PASSAGE -

========

DALLAS — The Dallas Mavericks got hot at the end of last season, going 7-3 over their final 10 games to earn the sixth seed in the Western Conference.
However, the Mavs, who finished 42-40, were a beaten-up club by the time their first-round series with the Oklahoma City Thunder began.
Franchise icon and former regular-season and NBA Finals MVP Dirk Nowitzki had a bruised right knee, while point guards J.J. Barea (groin), Devin Harris (thumb) and Deron Williams (sports hernia) were all ailing by the time the postseason started last spring, and the Mavs bowed out to OKC in five games.
At the time, Dallas was also missing Chandler Parsons, who underwent surgery to repair a torn right meniscus in March and was lost for the season. He signed with the Memphis Grizzles this summer as a free agent.
Earlier this week, the Mavs started training camp on the practice court at American Airlines Center with several veterans being limited in practice.
Harris is limited after having surgery to remove a bunion, while Williams is also being eased back into things after sports hernia surgery this offseason. Nowitzki, 38, heads into his 19th season in the Association after signing a two-year, $50 million contract this summer, a deal likely ensuring that the Big German finishes his Hall of Fame career in Dallas.
As Nowitzki continues edging closer to 40, Carlisle and his staff continue to find ways to manage his workload, whether that’s his minutes during the season in games or practice time during training camp or between games.
Dirk is excited about the offseason addition of Andrew Bogut, who was acquired in a July trade with the Golden State Warriors, but after representing Australia at the Rio Summer Olympics, Bogut will also be a bit limited in camp, at least in the early stages.
“Well, we have some health things we’re continuing to work on a little bit. We got a couple guys that are going to be a little limited early in training camp. We want them to work their way into it,” Mavs head coach Rick Carlisle said earlier this week.
“Dirk [Nowitzki] is going to do something similar to what he did last year. We’re going to be low on the contact side to start with him to start with and then he’s going to work into it. A little bit [of the same] with [Andrew] Bogut, Devin Harris had the bunion surgery, so I think for the first week he’s going to be a little limited.”
Carlisle also stated that even though Williams was limited this summer due to his sports hernia surgery, the veteran point guard should be able to practice for most of the preseason.
“He [Williams] has got to work into things a little bit,” Carlisle said. “I expect him in practice the majority of the time, but we’ll see. As far as the games go [and whether he plays or not and how much], some of it will be pre-planned, other stuff we’ll be evaluating on a day-to-day basis.”
Last season was one where two key Dallas starters in Wesley Matthews (Achilles) and the now-departed Parsons (knee) were both coming off serious surgeries the previous campaign. Both regulars played a good deal last season and made notable contributions, but there were times where it showed that neither was back to their pre-injury form.
However, Carlisle feels now that Matthews has a full season between him and that surgery to repair a torn Achilles which he sustained nearly two springs ago in Portland that Wes should really shine in a Dallas jersey.
“I know Wes is excited that he’s now well over a year removed from the injury and much of the rehab, and he’s had a terrific summer. He’s in the best shape of his life. He’s ready to go,” Carlisle said.
And Matthews said as much during a recent appearance in the Dallas community.

========

Stored records -
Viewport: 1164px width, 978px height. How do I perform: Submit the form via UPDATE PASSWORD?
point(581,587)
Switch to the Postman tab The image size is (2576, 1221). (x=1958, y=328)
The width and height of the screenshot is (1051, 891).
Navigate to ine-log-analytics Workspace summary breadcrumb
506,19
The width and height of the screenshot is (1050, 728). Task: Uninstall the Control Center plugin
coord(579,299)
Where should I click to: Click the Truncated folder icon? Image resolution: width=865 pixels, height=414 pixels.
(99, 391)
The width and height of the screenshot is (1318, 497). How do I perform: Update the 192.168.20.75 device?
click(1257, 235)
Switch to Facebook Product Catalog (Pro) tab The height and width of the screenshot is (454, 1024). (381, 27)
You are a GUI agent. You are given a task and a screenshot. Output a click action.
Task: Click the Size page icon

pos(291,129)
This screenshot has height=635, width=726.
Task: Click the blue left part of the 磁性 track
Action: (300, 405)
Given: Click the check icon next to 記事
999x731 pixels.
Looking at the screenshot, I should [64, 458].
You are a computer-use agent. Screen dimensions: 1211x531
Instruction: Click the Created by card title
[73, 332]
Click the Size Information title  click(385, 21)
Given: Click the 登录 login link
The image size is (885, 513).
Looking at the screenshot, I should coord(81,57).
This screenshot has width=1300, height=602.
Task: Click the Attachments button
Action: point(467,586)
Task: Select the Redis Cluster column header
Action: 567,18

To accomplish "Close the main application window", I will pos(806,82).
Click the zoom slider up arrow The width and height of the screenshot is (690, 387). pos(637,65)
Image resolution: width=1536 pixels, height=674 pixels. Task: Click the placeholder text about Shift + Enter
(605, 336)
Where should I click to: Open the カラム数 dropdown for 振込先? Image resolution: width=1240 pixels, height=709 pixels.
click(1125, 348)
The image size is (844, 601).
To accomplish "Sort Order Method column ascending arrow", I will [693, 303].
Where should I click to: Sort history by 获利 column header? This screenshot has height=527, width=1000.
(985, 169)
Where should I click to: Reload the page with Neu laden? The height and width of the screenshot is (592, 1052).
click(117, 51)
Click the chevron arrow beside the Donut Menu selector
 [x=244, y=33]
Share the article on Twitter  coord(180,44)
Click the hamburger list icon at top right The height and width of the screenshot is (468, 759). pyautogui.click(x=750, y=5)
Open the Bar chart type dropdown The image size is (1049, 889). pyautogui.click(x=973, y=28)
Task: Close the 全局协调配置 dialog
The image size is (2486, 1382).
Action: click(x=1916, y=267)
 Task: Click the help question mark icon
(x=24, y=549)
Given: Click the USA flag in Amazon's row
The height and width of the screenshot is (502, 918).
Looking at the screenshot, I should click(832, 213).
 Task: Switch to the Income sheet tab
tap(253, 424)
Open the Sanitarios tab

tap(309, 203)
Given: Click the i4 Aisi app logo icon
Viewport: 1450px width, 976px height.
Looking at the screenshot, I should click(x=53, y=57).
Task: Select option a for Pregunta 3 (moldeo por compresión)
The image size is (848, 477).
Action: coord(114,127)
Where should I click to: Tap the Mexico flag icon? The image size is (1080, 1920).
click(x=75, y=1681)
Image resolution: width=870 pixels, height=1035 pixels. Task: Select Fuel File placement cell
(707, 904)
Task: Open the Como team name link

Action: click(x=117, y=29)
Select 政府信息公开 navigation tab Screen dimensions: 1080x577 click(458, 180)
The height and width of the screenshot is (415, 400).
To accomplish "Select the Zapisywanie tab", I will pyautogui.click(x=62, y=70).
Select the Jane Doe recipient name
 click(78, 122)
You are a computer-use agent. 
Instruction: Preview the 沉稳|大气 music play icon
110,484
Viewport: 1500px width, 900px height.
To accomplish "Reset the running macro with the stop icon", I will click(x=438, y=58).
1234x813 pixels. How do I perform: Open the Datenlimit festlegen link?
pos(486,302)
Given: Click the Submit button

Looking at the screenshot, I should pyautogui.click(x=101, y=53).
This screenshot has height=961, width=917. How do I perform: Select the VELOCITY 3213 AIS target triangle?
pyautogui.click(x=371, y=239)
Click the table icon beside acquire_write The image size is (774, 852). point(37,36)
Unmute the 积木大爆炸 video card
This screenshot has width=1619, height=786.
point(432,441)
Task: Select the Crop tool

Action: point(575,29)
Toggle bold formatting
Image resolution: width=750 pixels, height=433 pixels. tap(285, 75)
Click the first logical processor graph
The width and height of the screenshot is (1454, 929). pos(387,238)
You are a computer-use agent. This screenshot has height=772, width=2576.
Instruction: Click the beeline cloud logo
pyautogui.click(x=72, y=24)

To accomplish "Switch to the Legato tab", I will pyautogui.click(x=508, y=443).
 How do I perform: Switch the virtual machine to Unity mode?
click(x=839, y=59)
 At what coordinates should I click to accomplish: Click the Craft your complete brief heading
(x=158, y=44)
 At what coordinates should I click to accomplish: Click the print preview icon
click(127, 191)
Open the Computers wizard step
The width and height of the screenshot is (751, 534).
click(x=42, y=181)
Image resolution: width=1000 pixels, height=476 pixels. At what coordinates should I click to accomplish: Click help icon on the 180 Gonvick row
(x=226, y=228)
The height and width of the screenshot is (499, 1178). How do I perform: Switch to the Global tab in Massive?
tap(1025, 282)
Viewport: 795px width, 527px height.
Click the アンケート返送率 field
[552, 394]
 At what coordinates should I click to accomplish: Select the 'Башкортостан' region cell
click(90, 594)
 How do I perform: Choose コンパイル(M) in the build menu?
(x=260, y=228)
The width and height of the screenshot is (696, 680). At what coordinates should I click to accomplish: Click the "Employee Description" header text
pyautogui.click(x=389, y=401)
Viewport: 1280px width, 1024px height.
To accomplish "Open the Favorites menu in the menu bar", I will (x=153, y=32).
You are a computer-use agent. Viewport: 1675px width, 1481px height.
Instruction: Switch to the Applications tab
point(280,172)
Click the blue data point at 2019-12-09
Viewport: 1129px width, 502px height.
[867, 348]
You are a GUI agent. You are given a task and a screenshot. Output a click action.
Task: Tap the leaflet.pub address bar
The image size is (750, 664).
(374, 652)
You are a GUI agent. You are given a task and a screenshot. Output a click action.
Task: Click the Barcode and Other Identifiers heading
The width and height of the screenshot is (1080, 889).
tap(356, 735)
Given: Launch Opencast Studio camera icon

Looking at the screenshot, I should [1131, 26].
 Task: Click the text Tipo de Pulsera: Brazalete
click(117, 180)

========

WORK TO BE COMPLETED -
Answer the following questions from the article on the Mavericks' injuries, putting each answer on its own numbered line.
1. What was the Mavericks' final record last season?
2. What contract did Nowitzki sign this summer?
3. In a trade with which team did Dallas acquire Andrew Bogut?

WRITTEN ANSWER -
1. 42-40
2. A two-year, $50 million contract
3. The Golden State Warriors